Output the records exactly, and drop each picture.
=== Material supplied ===
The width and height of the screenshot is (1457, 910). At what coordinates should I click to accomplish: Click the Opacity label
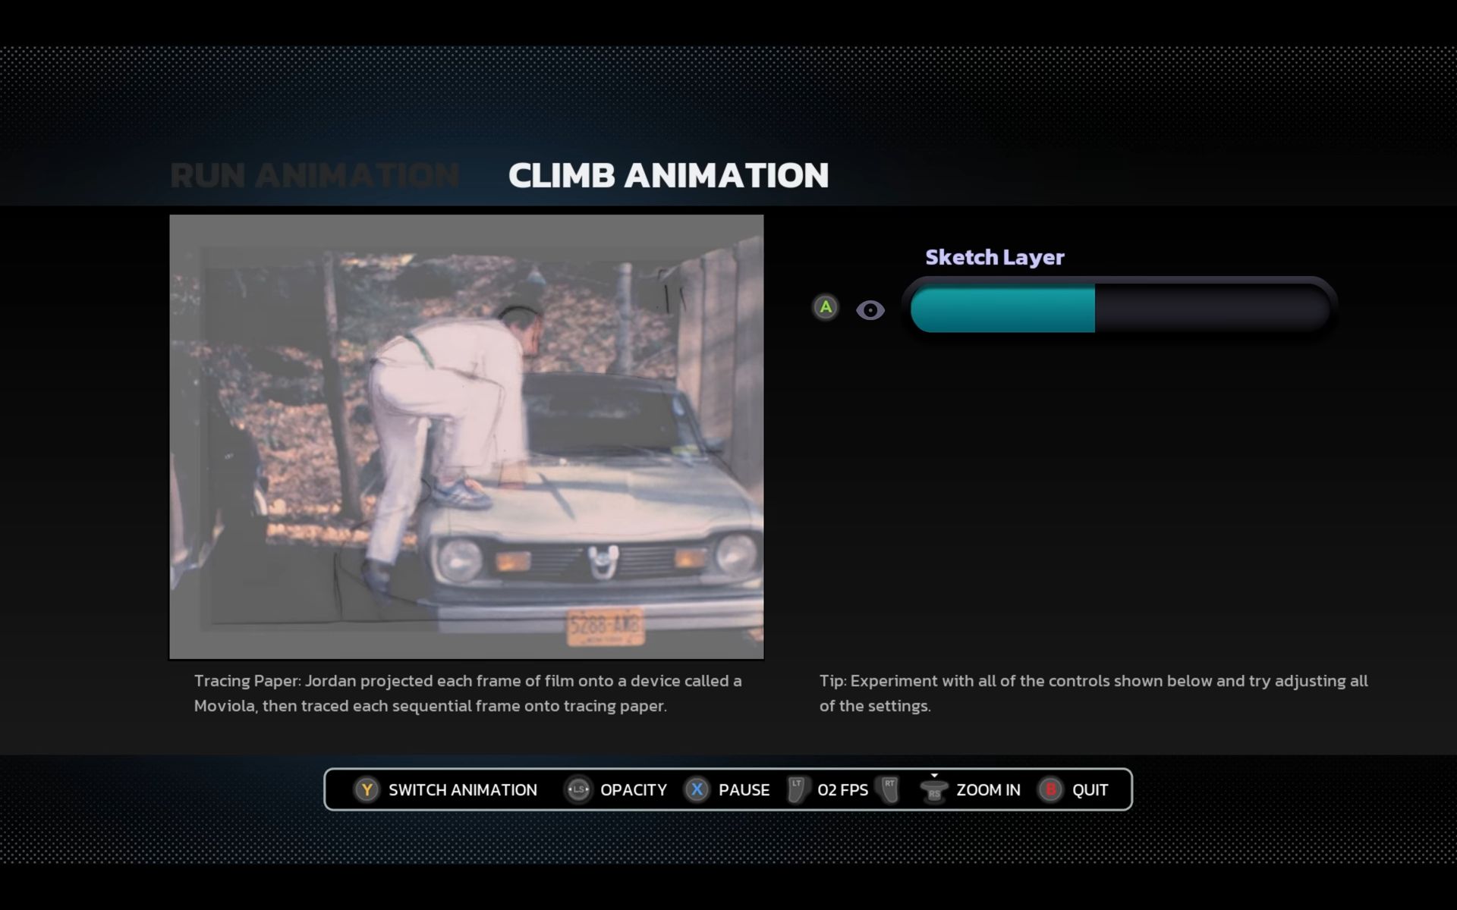(x=633, y=789)
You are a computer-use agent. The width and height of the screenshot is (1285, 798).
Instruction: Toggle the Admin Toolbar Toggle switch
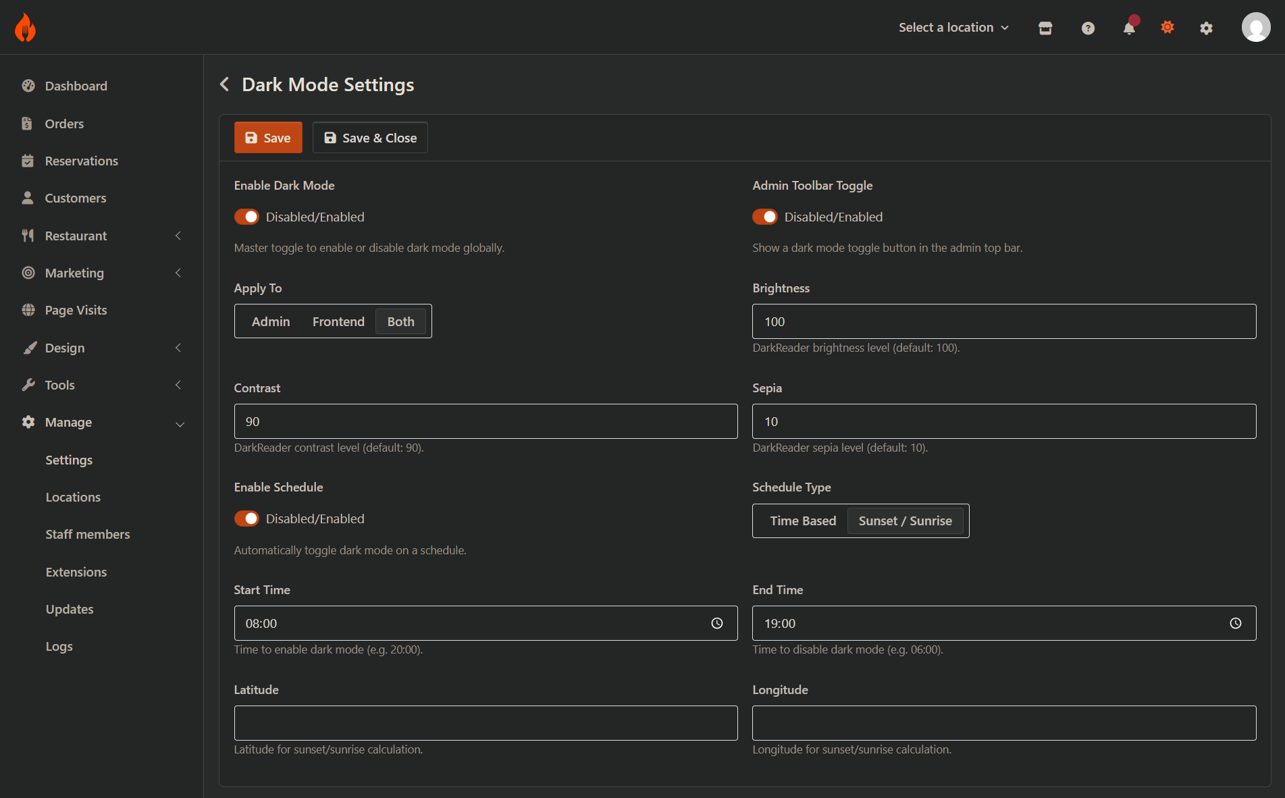coord(764,217)
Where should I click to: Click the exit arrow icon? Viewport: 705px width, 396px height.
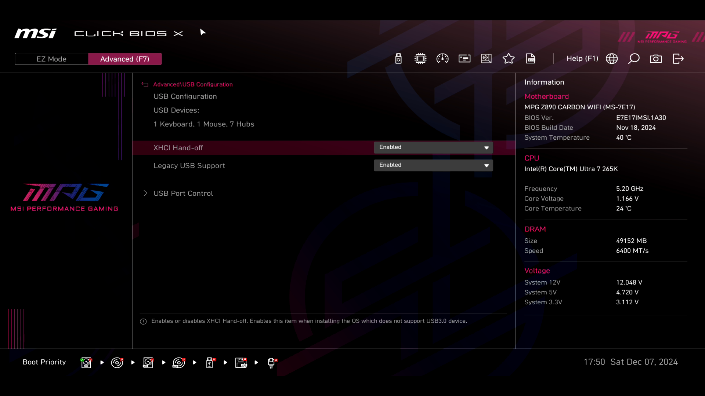pos(678,59)
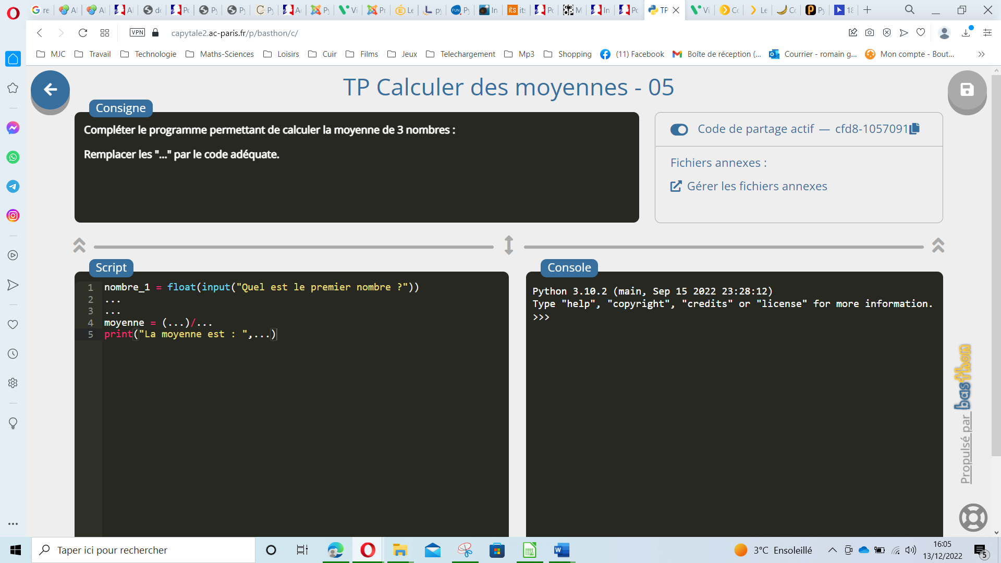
===
▶ Answer for the task
The width and height of the screenshot is (1457, 910). At what coordinates should I click to accomplish: Click the Opacity label
(x=633, y=789)
You are a computer-use agent. The width and height of the screenshot is (1285, 798).
Instruction: Toggle the Admin Toolbar Toggle switch
coord(764,217)
Where should I click to: Click the exit arrow icon? Viewport: 705px width, 396px height.
pos(678,59)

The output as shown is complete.